* ACTION ITEM
Only the lines from the one holding "The height and width of the screenshot is (683, 1029)." to the end of the data should be echoed, exactly as they appear, minus the pictures.

[Items from a data source]
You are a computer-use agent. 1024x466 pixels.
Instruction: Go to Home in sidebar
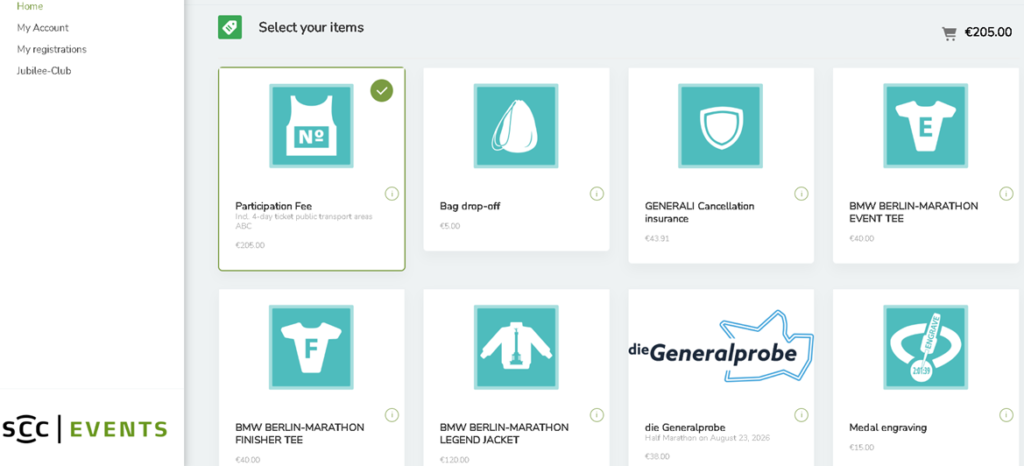pos(30,6)
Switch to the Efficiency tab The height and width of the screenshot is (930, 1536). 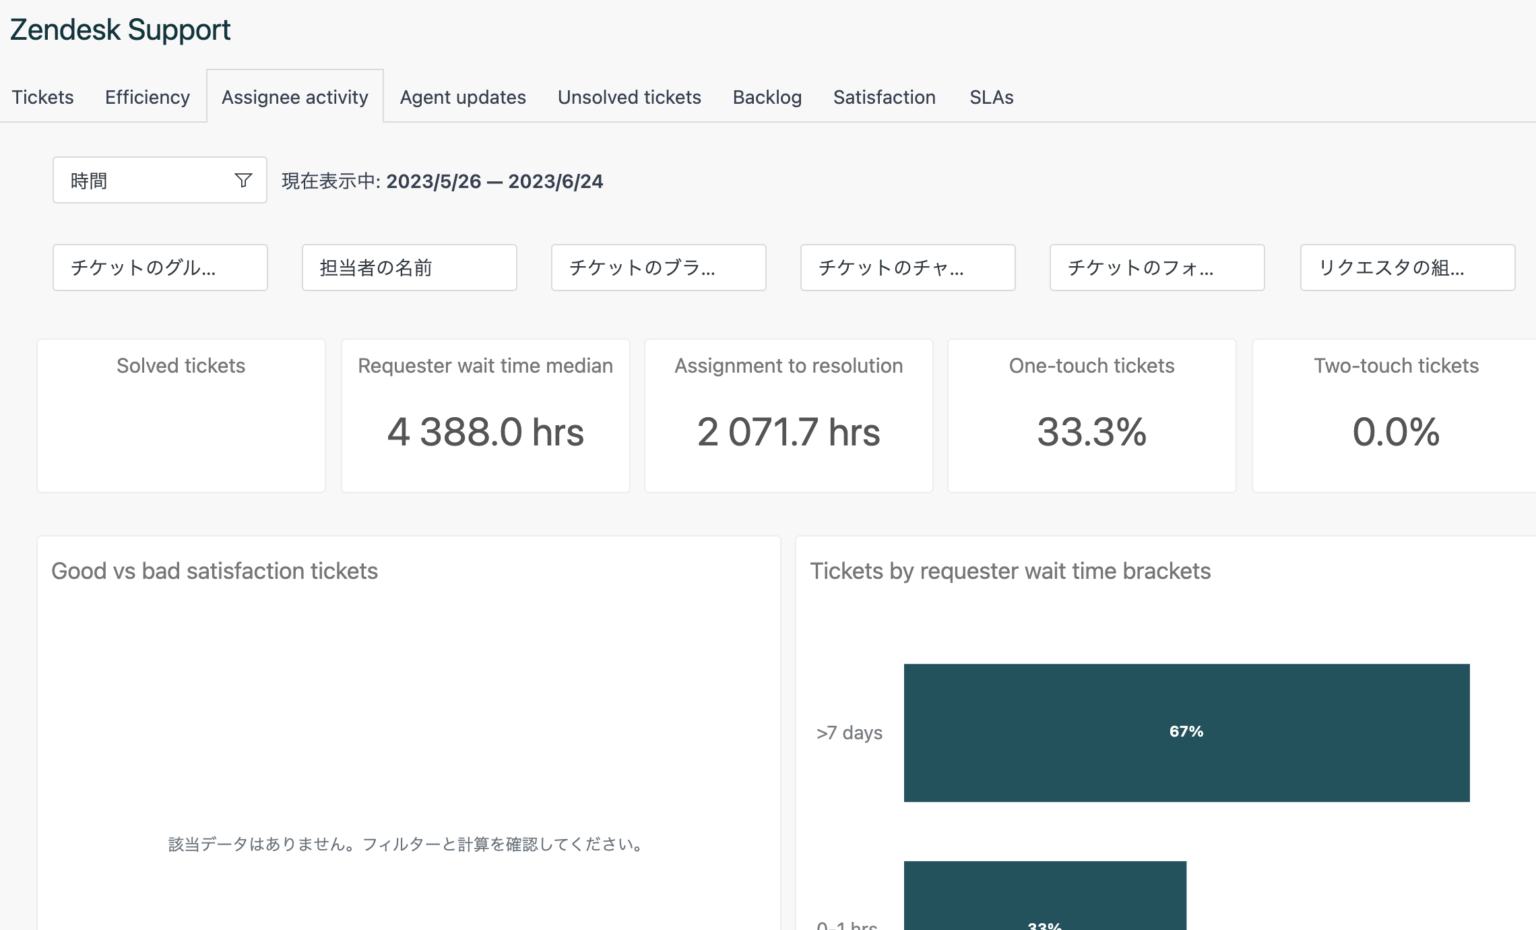click(146, 97)

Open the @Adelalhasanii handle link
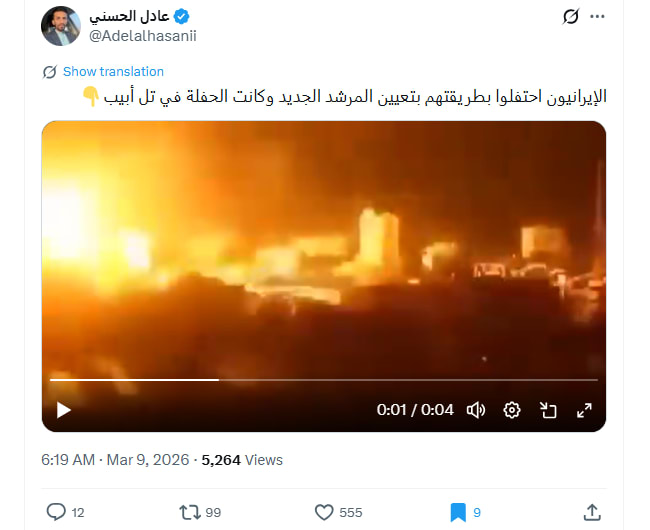[x=143, y=36]
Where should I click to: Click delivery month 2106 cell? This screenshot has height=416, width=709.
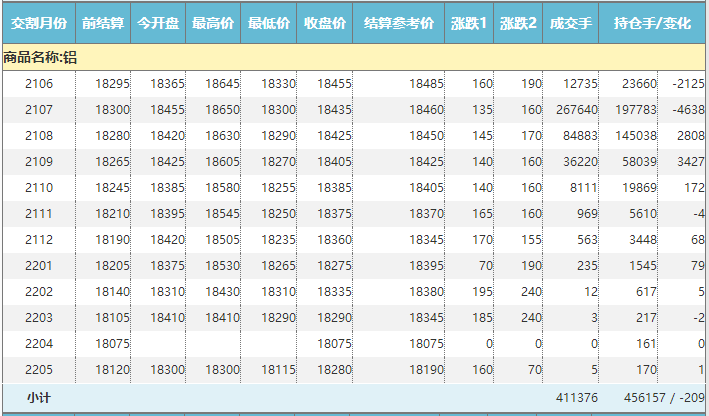39,84
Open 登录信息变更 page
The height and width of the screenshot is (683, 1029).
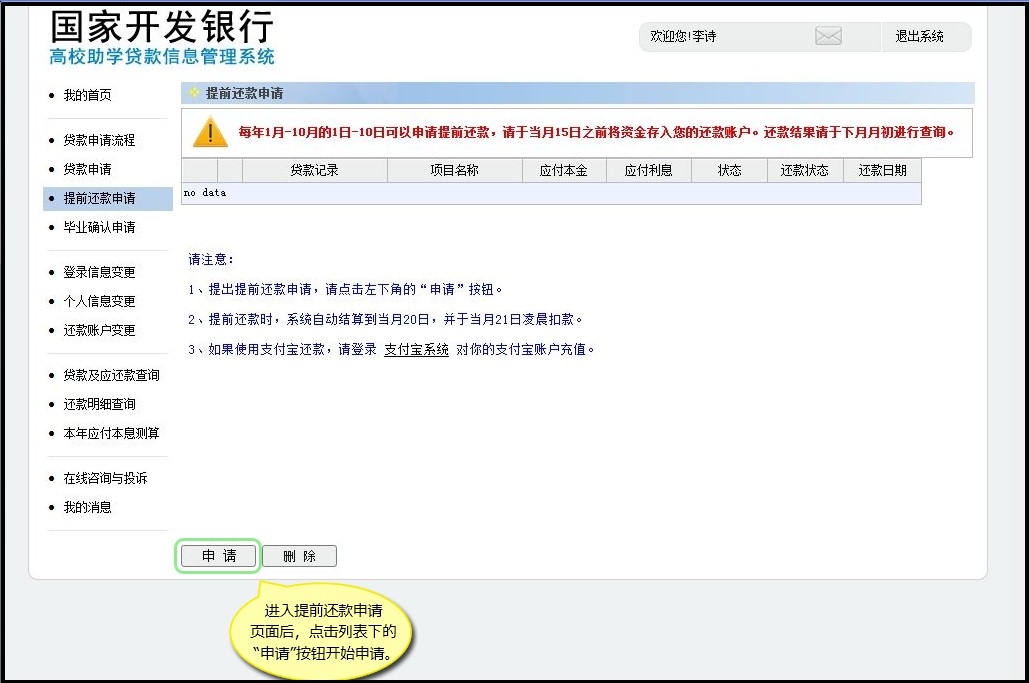99,272
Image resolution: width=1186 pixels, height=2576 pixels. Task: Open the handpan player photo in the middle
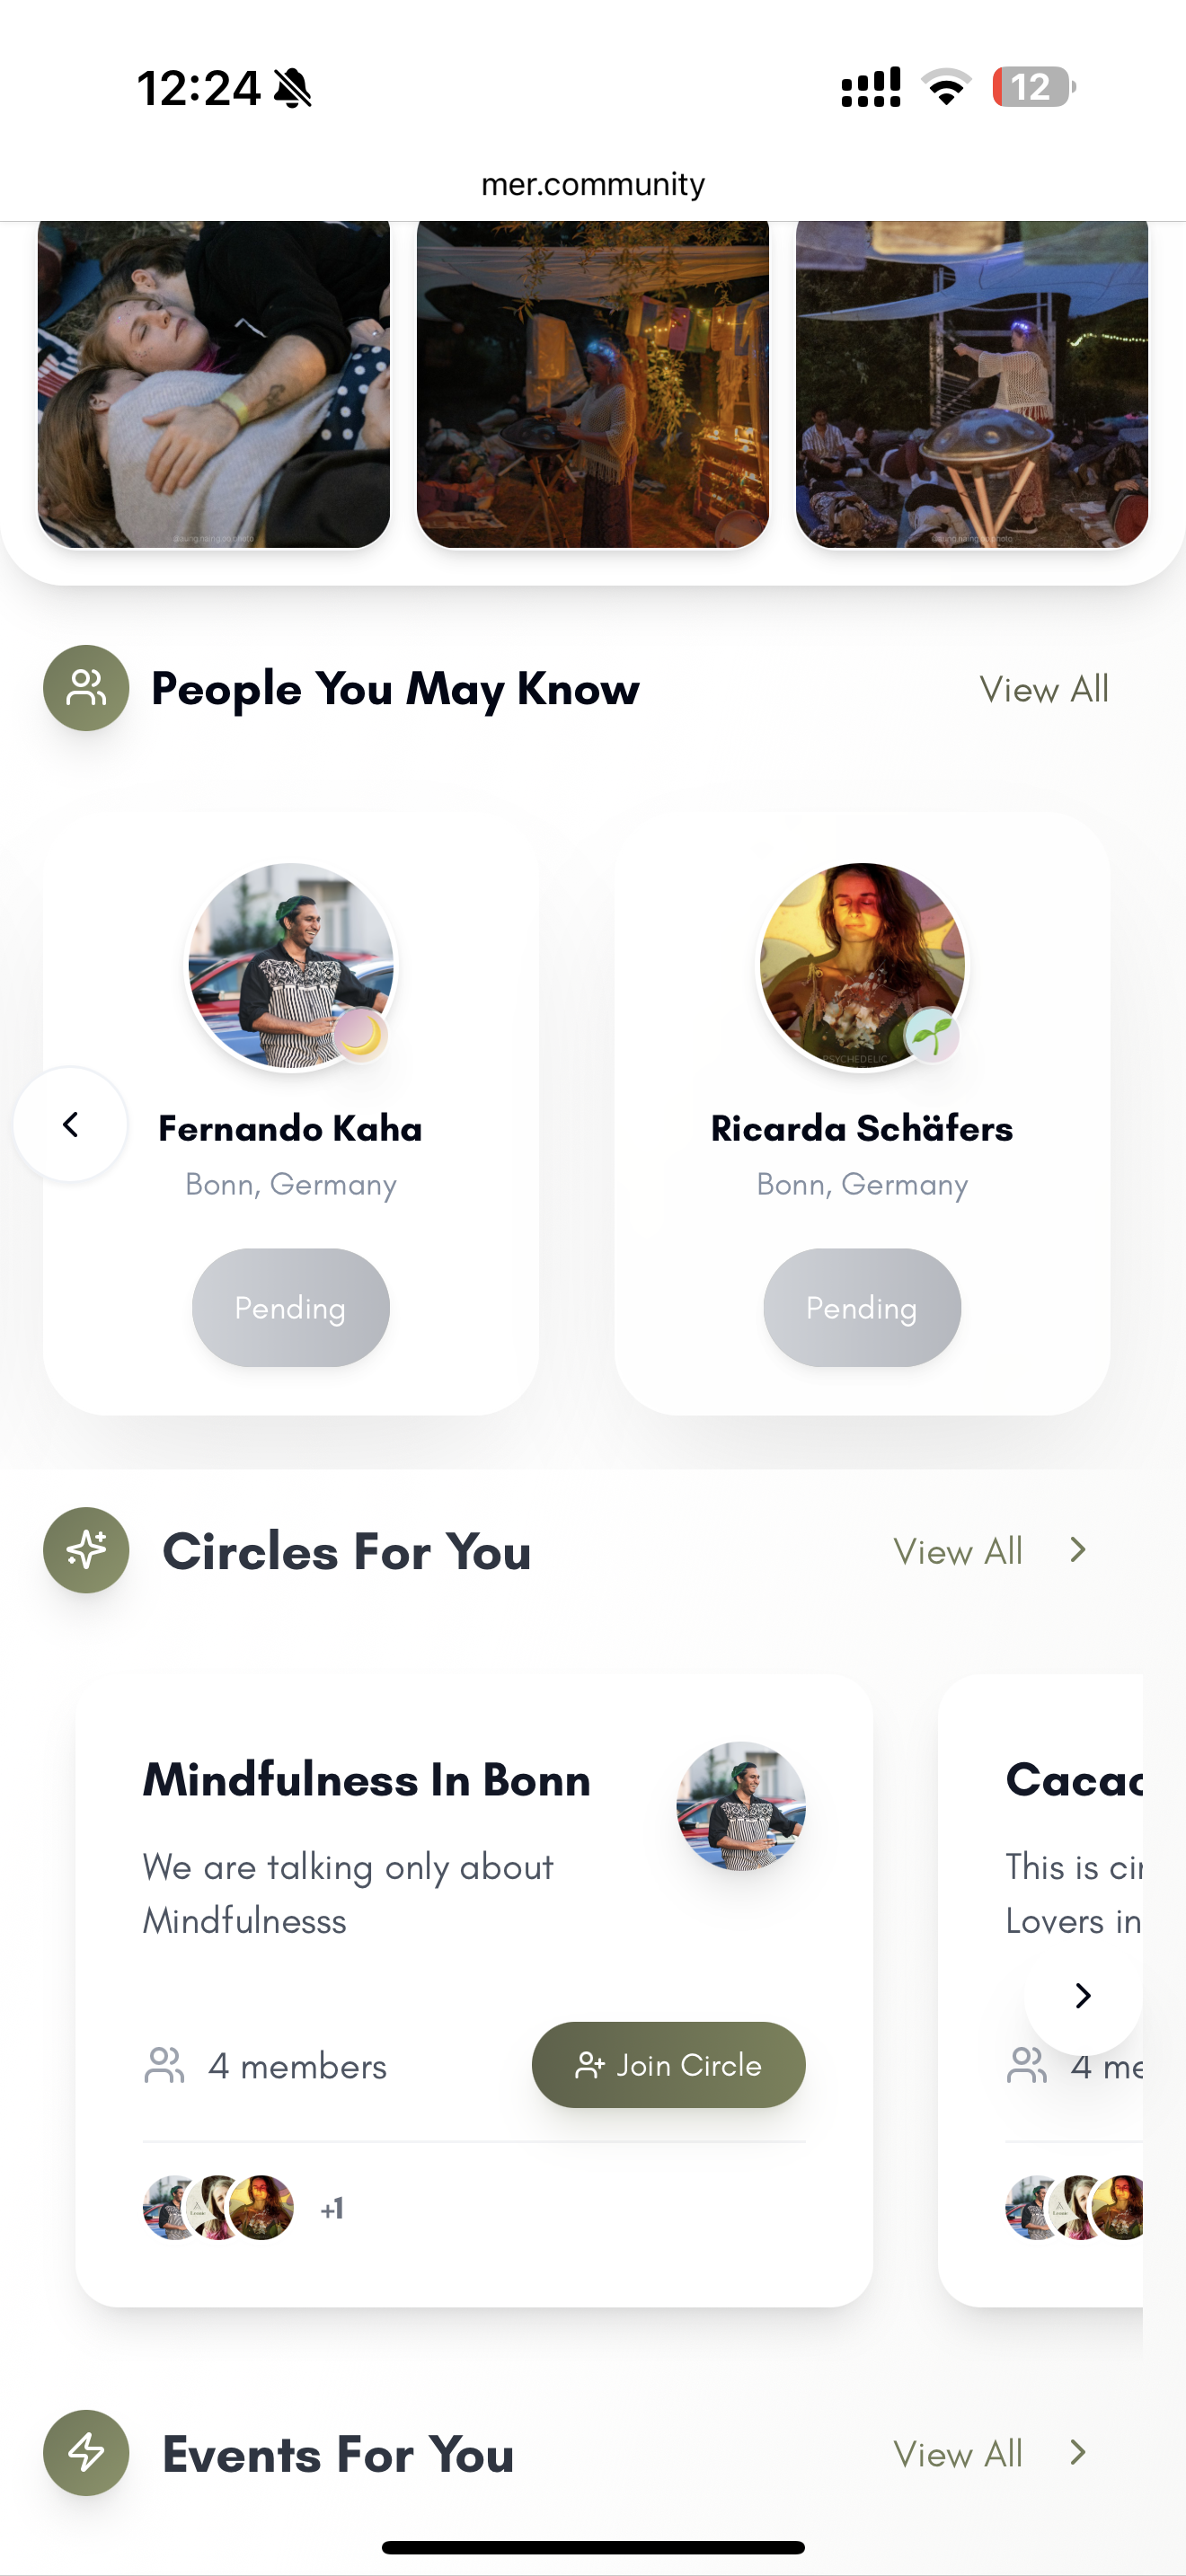click(x=593, y=385)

* RESULT
The height and width of the screenshot is (683, 1029).
99,272
Image resolution: width=1186 pixels, height=2576 pixels. Task: Open the handpan player photo in the middle
click(x=593, y=385)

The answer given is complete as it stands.